Don’t let fear and misinformation lead to bad decisions
The good news is that there will soon be a third vaccine available, with several others to follow. Vaccination is the beginning of the end of this pandemic. Currently, there are the Pfizer and Moderna versions that utilize messenger RNA technology.
According to CDC/FDA testing, messenger RNA technology is both safe and effective. The third vaccine by AstraZeneca is more of a traditional vaccine in which a real (harmless) virus contains parts of the COVID-19 virus and is used to produce an immunologic response (immunity).
Shockingly, 40% of African Americans surveyed said they still would not take the vaccine even knowing that it is safe and effective. The issue of vaccine hesitancy is also a problem in the Somali, Latino, Hmong and Indigenous communities.
The hesitancy is a result of fear. The United States has a poor track record when it comes to the medical community and its treatment of Blacks. As a result, the skepticism by Blacks runs deep, looms large, and is earned.
The most noted experiment on Blacks was “The Tuskegee Study of Untreated Syphilis in the Negro Male.” This was an unethical study conducted by the Public Health Service and the Centers for Disease Control and Prevention under the U.S. Surgeon General’s Office.
Three hundred Black men infected with syphilis were observed from 1932 until 1972 to see how the disease affected them. They were neither told of their disease nor treated, even when a cure became available in 1947.
And then there was Dr. Marion Sims. Often lauded as a pioneer in the development of female surgeries, he conducted many experiments and surgeries on Black women, mostly slaves, without any anesthesia or pain medicines.
There is also the case of Henrietta Lacks, an African American woman whose cells were taken from her body without consent and used worldwide for medical research. The medical community needs to admit these atrocities, apologize, and explain why the Black community should not fear the COVID vaccine.
In fairness, those were different medical communities, different times, and different medical situations. As a result of these cruelties committed on Blacks, several agencies now oversee human research. These include The U.S. Office of Research Protection, multiple governmental independent research safety monitoring boards, and research review committees from both the FDA and CDC with People of Color that specifically review, approve and oversee governmental research on humans.
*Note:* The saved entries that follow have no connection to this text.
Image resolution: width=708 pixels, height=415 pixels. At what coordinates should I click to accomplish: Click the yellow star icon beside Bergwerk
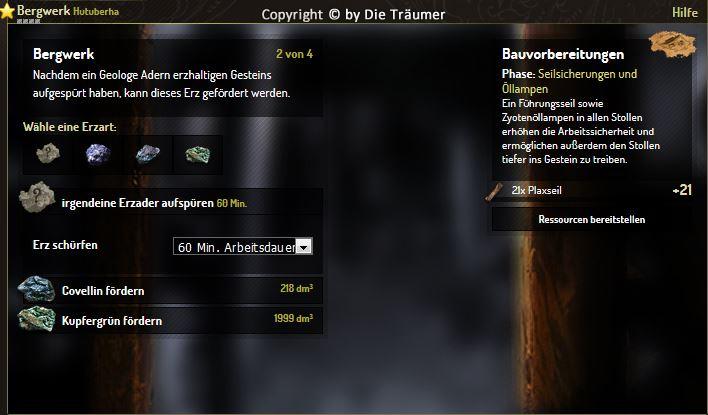pyautogui.click(x=7, y=11)
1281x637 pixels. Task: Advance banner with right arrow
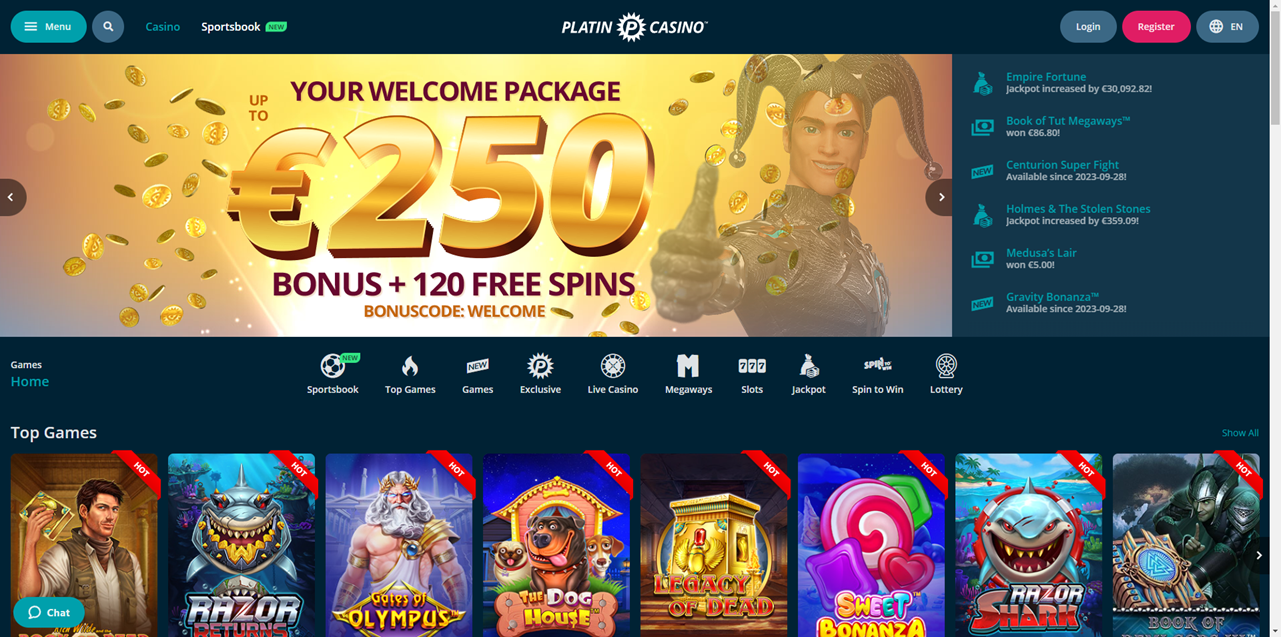pos(939,197)
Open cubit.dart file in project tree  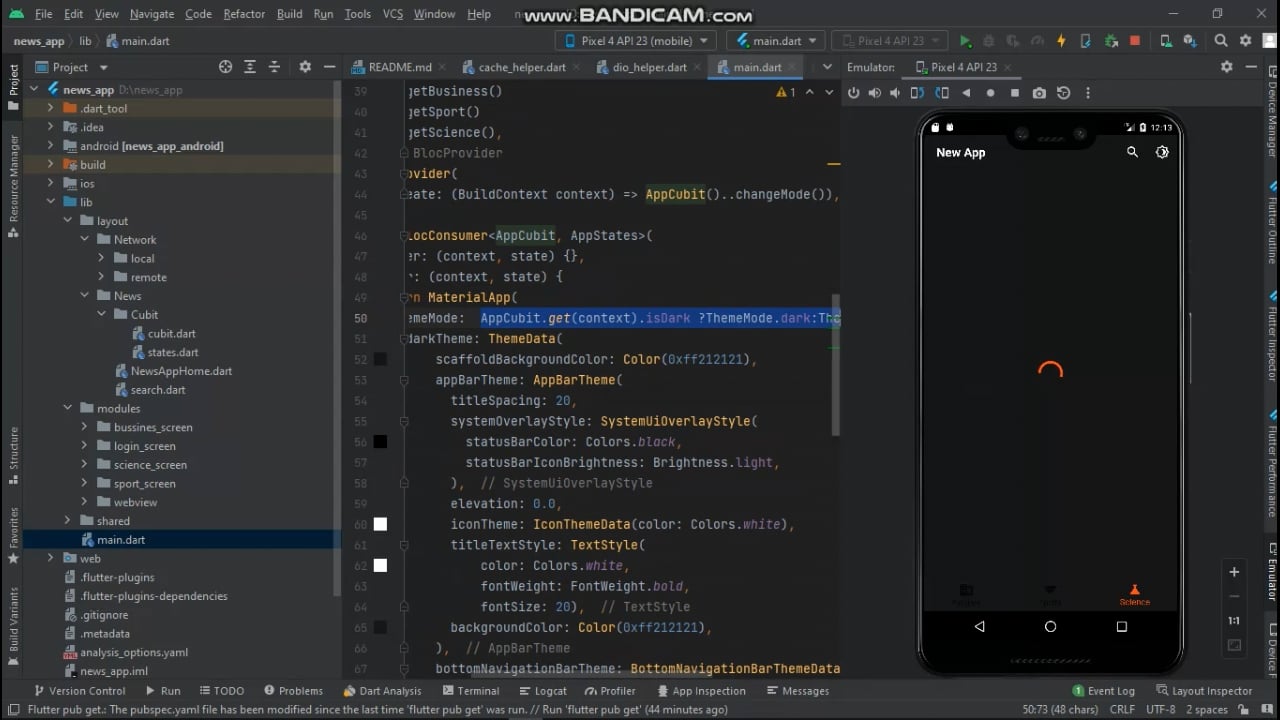click(x=171, y=334)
In fact, one of the lead researchers in the development of the COVID vaccine was an African American research scientist, Dr. Kizzmekia Corbett. The very first person to get the vaccine in the U.S. was Sandra Lindsay, a Black nurse. She said she saw firsthand, in her patients, how devastating the coronavirus was, and she wanted to assure the Black community that the vaccine was both safe and important.
Blacks are four times more likely to be hospitalized and three times more likely to die if they get COVID instead of Caucasians. This elevated death rate has to do with underlying health care conditions in Blacks. These are, in part, due to health care disparities, including access to health care.
When discussing health care disparities, we need to speak about historical wrongs and the current wrongs. This includes many pre-existing social conditions that perpetuate health care disparities, including transportation, decent-paying jobs, food insecurities, and safe and affordable housing.
Trust of the previous administration was another problem. After George Floyd’s death, peaceful protests (of over 100 people) were held in over 5,000 cities across the U.S. Many of these peaceful protests were held every night, for weeks, and even months.
The U.S. president did not offer a single address to the country, ever, dedicated to addressing the racial tension, distrust, and hurt gripping the country. He made no attempts to bring care, understanding, and comfort to the country.
No wonder then that Blacks had no confidence in the administration or any of their vaccine efforts. People need to know you care before they care what you know. Our past administration was nothing short of an abject failure in this regard.
COVID quick facts
- The vaccine is approved for ages16 and up, but ongoing trials are looking at people ages 5-15
- Getting the vaccination while nursing or pregnant is a decision to be made with your physician.
- Vaccines won’t win the war against COVID; VACCINATIONSwill.
The bottom line
I have reviewed the vaccine studies and agree that they are safe and effective. We don’t need 100% of people to get vaccinated, but we do need 70-80% to break the back of this pandemic.
There is lots of horrible information out there and on the internet about COVID vaccination. Don’t let false information cause you to make bad decisions that affect your health adversely. No one has died from the vaccine, but almost 500,000 people have been killed by the coronavirus in the U.S.
If you have questions about the vaccine, talk to someone knowledgeable and who you trust. Talk to your doctor and your pharmacist.
When it comes time for you to get the vaccine, roll up your sleeve. It is patriotic. It is good for you, your family, and your community.